There are 2 mechanisms to load the project into the Eclipse IDE:

  1. Use the Eclipse gradle plugin BuildShip, this is an eclipse plugin that understands gradle projects.
  2. Use the gradle eclipse plugin (this is a plugin in the gradle build file that will generate the appropriate eclipse project). To generate the eclipse files run the following gradlew eclipse, you can then import the project in as an existing project. When you add a new dependency in you will need to run this again to regenerate the eclipse project files and then refresh the project in eclipse and it will pick up the new settings. If you want to just generate the eclipse files for a specific sub module then run the command gradlew :store:eclipse for the store sub project.

Components

Apache Kafka

This is the generic high performance message backbone that underpins the asynchronous messages used by the provenance infrastructure.

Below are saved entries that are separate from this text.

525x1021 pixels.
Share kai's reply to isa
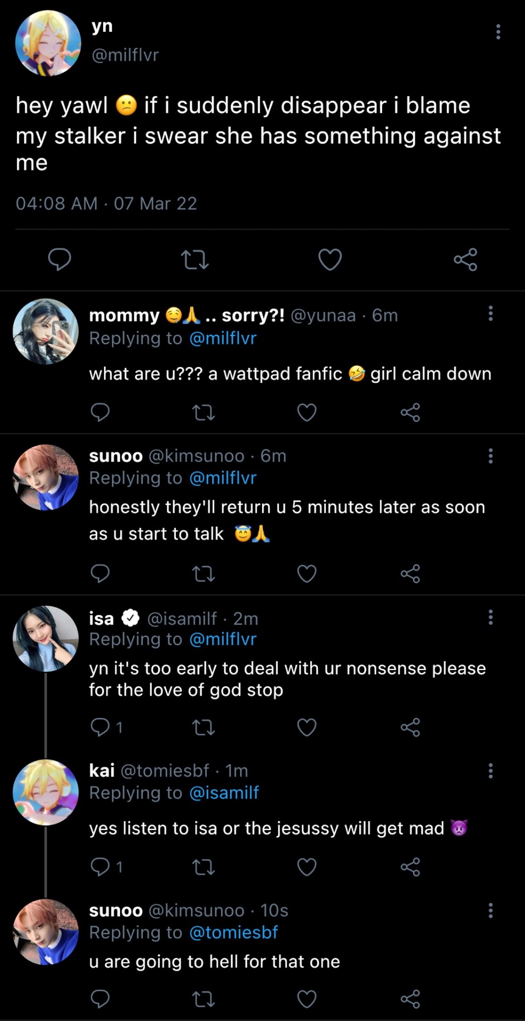click(x=410, y=867)
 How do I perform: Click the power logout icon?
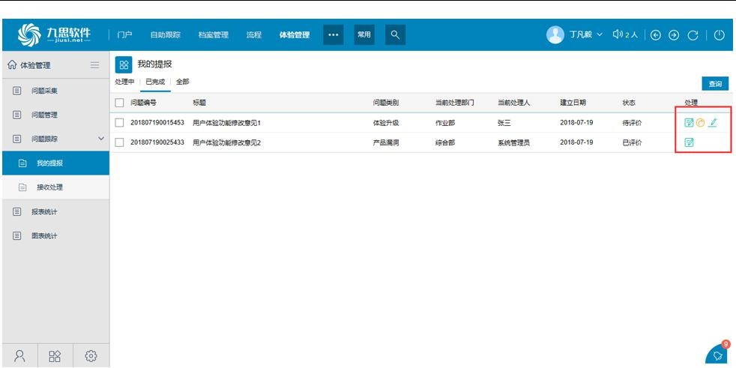click(718, 34)
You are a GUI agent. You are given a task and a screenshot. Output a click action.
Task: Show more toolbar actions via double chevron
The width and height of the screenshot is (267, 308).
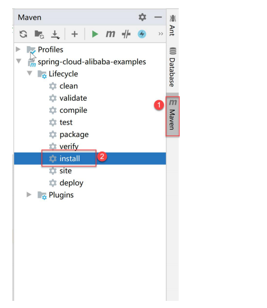point(161,34)

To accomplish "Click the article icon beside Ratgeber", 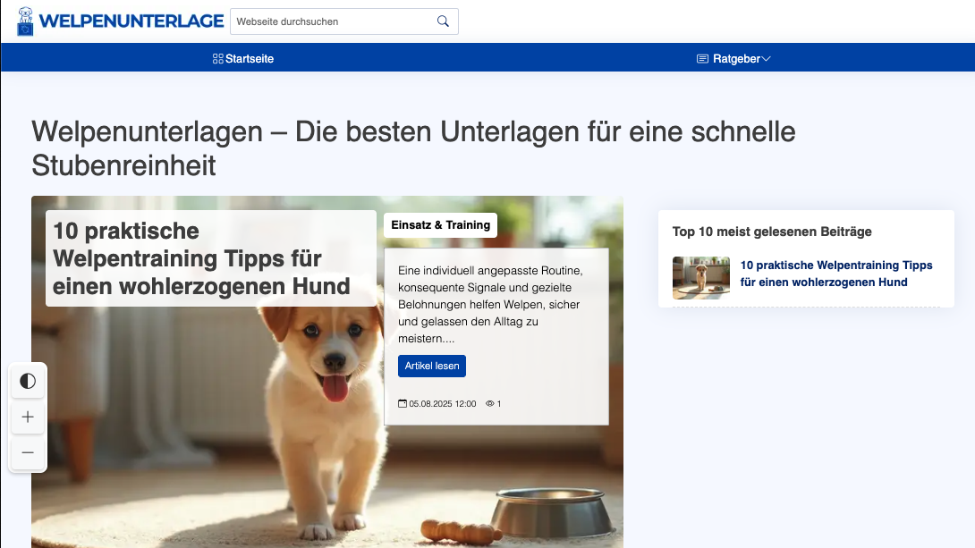I will tap(702, 59).
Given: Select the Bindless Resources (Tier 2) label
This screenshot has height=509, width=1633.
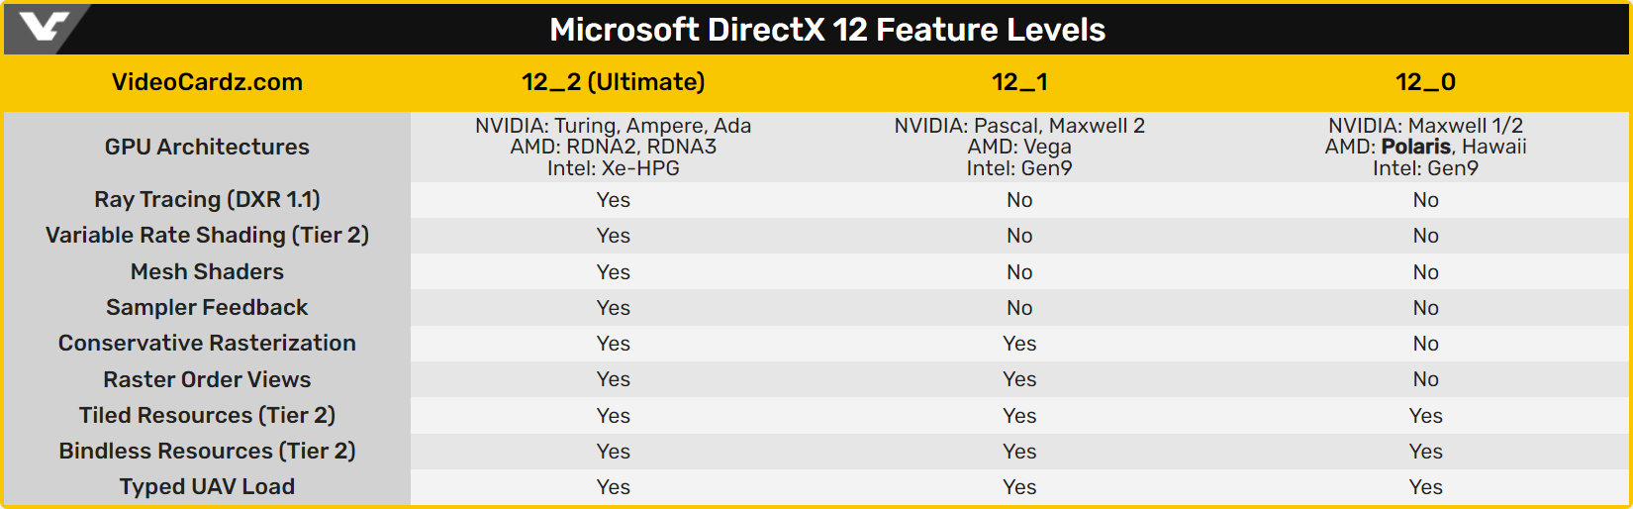Looking at the screenshot, I should (207, 451).
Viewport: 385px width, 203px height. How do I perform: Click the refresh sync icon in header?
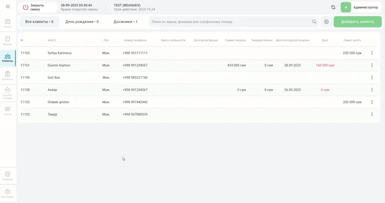333,7
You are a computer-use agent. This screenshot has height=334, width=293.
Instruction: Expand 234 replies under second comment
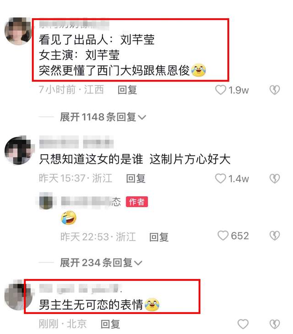pos(101,263)
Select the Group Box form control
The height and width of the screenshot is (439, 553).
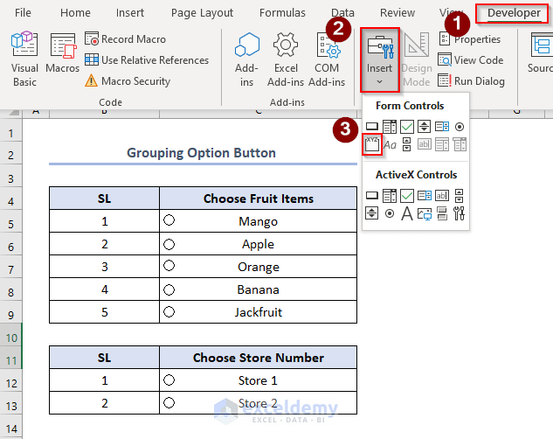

For zookeeper and kafka installation instructions:

Topics

Kafka consists of multiple topics that the subscribers can receive notifications on. The topics configured are:

  • webhook: Topic to post webhook events.
  • vcs: Topic for version control events.
  • provenance: Topic for publishing provenance information.
  • notifications: general notifications topic.
  • log: topic for publishing logs to.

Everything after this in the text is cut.